As you might have noticed, Warhammer Historical closed shop a few weeks ago after having all their remaining stock on -50% sale for quite a while. They were out of stock on Warmaster Ancients before that, so I couldn't get my copy there. I bought mine from a local retailer at a salty price, but I wanted a copy to my collection as these rules may never again be available once the retailers run out. WMA has been moderately popular and a common name in "Hail Caesar or DBx or X" -topics on the Internet.
Apparently the rights for the rules and the intellectual properties have been passed on to Forge World, but so far there hasn't been any word on the future of the products. There are quite a lot of decent rulesets they published, and it would be a shame if the work of the designers isn't available anywhere else than on the second hand market. When the discussion on WMA's future was on the table in the Hail Caesar Yahoo group and the possibility of the property rights being passed on back to the authors mentioned, Rick Priestely joined the discussion and had this to say:
From what I understand of these things it is very unlikely that GW will allow
any of the WH line to pass into the hands of a third party.

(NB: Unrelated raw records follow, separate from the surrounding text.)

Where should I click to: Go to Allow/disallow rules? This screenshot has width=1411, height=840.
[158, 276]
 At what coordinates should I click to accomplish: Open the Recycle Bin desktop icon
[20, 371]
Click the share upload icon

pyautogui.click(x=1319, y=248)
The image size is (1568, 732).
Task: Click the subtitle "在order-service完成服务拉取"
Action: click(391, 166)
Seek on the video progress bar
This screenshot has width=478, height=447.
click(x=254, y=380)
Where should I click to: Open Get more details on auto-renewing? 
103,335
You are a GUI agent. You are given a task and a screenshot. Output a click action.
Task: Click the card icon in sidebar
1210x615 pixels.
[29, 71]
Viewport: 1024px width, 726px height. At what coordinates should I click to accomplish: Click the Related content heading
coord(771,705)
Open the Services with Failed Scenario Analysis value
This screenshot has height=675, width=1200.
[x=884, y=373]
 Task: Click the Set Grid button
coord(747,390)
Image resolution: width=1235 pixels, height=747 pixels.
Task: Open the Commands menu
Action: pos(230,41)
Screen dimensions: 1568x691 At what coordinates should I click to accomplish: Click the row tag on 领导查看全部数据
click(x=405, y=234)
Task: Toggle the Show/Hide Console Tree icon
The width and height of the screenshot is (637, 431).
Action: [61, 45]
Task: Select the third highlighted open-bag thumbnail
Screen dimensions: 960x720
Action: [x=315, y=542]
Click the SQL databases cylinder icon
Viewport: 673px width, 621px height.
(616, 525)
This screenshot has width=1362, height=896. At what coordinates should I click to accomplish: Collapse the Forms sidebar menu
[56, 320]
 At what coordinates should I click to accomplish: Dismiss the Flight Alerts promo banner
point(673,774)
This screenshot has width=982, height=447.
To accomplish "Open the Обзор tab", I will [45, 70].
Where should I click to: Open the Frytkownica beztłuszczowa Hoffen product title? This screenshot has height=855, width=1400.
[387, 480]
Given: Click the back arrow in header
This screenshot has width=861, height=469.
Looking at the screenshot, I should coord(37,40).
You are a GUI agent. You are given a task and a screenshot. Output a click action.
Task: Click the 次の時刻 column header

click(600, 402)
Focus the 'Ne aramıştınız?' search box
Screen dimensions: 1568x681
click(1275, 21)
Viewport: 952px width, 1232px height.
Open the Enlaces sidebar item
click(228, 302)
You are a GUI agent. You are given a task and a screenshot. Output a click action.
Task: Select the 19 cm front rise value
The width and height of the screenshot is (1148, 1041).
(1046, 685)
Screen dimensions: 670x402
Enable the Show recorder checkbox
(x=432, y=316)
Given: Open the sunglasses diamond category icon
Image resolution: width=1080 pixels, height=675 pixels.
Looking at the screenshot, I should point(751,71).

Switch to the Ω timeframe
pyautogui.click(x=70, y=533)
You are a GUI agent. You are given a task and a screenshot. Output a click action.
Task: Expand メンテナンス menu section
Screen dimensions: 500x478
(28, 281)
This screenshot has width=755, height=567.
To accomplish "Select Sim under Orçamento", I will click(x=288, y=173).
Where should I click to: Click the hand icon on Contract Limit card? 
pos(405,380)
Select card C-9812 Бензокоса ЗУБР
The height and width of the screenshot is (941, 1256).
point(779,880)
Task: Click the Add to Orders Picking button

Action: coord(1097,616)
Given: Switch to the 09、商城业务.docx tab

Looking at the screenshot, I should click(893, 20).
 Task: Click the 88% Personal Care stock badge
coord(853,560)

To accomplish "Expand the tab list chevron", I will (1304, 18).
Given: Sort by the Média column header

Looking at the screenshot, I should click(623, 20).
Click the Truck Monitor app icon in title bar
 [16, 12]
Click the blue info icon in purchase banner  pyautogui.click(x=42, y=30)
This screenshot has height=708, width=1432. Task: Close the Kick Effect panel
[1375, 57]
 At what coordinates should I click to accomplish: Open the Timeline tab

It was Rob Broom (ex WH manager)that tried to buy WH - and I know of at least
one other that also approached GW to do so. But not me:)
I did have a second edition of Warmaster done - it was just not wanted - I
figure you just have to move on:)
I think you have to think of WH as just something Jervis and I started - with
the Perrys - as a personal project. We wanted to print and produce WAB ourselves
originally - but were unable to do so - mostly as GW has proprietry rights in
the Warhammer brand of course. We had the money and everything set-up - we
didn't need GW to do it. because of that it was initially set-up as a joint
ventue company - with GW having the controlling interest (but doing nothing
apart from that). For some years we (JJ, me, Perrys) ran the whole thing pretty
much as we wanted - until it got too big for us to manage - at which point we
employed Rob. But we did all the work ourselves - just using our contacts within
GW to arrange things like production and printing, and - eventually -despatch -
though we did all that ourselves to start with. GW recharged all the handling to
us as a third party. At the very beginning we even held the stock ourselves - so
the original print run of WAB lived in my garage for quite a while! WH was
absorbed into GW mostly for accounting reasons - because GW insisted on
retaining ownership the WH accounts had to conform to the same standards as
other GW companies (e.g. GW USA) - which meant that the accounts charges
actually exceeded any potential profit! In the end GW ended up with something it
never really wanted - and only retained ownership of out of consideration to me
and Jervis. The Perrys - of course - went off and did their own thing with Perry
Mins.
Sorry to see it go - but I'm afraid it never sat comfortable with GW and I think
they've at least done the decent thing and given up - which - I believe - is
what should have happened when Rob went.
Rick
..
It doesn't sound very promising for the future of the products, so grab your copies while they last. Also, it was interesting to hear Priestley had the second edition of WMA done but the publisher wasn't interested. It would be interesting to know what the changes would've been, or whether it would mostly have been minor tweaks. Of course, it's quite possible that the direction Priestley wanted to take with WMA can now be seen between the covers of Hail Caesar.